» Work task:
Show every line in the entries below where the word "will" appears.
+ + + +
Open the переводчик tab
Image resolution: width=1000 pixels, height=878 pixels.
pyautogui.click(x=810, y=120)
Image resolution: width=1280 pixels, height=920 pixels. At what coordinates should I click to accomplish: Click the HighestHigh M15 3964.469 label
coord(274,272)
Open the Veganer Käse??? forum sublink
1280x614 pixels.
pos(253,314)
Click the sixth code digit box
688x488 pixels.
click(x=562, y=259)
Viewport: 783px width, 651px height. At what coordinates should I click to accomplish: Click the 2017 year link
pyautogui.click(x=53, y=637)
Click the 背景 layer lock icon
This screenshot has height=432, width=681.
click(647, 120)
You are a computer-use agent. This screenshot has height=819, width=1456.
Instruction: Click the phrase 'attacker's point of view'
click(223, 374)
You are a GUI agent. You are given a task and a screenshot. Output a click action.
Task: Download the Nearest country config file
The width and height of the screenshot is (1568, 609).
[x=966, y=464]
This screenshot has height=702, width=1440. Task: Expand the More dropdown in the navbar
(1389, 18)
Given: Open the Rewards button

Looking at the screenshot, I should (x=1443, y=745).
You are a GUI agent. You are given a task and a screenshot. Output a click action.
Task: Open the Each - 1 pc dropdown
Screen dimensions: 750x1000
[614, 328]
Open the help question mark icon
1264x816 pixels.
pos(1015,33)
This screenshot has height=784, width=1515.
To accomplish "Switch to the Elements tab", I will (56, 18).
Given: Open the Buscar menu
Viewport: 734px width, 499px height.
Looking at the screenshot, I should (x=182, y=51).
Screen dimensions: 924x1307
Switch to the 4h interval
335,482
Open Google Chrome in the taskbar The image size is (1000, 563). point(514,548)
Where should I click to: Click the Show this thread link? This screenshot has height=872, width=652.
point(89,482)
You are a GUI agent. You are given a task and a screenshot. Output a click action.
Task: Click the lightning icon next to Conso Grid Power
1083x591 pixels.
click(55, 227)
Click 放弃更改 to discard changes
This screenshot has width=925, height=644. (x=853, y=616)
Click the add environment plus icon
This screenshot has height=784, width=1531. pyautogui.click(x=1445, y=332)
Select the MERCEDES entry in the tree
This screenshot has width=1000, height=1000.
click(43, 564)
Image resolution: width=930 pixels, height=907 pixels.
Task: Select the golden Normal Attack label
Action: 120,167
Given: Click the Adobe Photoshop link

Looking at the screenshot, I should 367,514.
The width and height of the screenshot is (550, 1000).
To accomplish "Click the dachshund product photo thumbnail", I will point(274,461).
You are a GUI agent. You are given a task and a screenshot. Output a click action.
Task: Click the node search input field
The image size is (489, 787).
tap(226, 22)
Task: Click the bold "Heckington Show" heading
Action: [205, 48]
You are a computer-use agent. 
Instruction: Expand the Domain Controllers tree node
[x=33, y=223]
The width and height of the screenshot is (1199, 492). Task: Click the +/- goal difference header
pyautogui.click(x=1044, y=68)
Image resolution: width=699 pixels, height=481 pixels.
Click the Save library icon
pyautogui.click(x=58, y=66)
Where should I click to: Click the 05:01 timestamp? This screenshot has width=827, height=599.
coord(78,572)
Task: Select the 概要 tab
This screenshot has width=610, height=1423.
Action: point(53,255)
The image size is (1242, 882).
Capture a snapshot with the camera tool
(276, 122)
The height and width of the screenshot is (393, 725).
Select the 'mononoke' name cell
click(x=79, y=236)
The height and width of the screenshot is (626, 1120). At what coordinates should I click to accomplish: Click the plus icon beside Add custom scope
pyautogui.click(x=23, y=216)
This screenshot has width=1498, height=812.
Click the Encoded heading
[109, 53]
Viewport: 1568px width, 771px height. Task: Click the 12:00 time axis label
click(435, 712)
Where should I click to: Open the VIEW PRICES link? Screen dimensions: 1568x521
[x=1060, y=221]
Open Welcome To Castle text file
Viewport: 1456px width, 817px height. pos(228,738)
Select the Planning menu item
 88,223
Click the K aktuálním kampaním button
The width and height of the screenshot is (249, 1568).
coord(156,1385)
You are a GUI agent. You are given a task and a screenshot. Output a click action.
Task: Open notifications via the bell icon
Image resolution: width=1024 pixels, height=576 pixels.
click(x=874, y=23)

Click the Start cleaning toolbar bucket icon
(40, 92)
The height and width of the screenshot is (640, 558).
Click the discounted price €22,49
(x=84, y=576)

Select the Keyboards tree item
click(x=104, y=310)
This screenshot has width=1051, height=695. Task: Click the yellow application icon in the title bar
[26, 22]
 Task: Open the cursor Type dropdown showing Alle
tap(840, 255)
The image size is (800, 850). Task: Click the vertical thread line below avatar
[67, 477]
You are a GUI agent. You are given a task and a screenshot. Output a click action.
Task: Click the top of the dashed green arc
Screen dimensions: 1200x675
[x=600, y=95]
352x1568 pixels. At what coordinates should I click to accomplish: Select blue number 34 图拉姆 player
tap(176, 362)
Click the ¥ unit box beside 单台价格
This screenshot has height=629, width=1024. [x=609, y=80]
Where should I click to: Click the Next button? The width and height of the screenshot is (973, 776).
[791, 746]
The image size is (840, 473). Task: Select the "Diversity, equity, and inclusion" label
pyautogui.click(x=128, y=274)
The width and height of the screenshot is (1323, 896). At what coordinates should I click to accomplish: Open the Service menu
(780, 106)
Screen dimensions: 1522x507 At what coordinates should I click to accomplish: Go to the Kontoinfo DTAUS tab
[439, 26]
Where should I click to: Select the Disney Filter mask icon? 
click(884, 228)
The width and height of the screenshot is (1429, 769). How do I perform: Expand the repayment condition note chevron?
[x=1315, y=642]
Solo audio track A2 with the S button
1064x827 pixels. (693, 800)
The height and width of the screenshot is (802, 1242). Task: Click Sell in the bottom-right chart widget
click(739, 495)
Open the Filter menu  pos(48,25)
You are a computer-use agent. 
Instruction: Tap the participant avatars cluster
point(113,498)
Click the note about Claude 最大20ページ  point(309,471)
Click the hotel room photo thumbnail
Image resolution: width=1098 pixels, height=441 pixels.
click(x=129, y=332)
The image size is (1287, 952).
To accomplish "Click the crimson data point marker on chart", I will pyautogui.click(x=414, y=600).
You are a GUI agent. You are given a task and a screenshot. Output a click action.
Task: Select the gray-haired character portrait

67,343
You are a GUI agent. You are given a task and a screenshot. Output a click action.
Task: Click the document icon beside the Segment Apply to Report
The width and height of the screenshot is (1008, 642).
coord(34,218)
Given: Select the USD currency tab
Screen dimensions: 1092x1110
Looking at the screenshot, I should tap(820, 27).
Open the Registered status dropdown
+ + + +
» Result of this exercise:
To accomplish "Switch to the Elements tab", I will (56, 18).
To accomplish "Click the dachshund product photo thumbnail", I will point(274,461).
To accomplish "Click the crimson data point marker on chart", I will pyautogui.click(x=414, y=600).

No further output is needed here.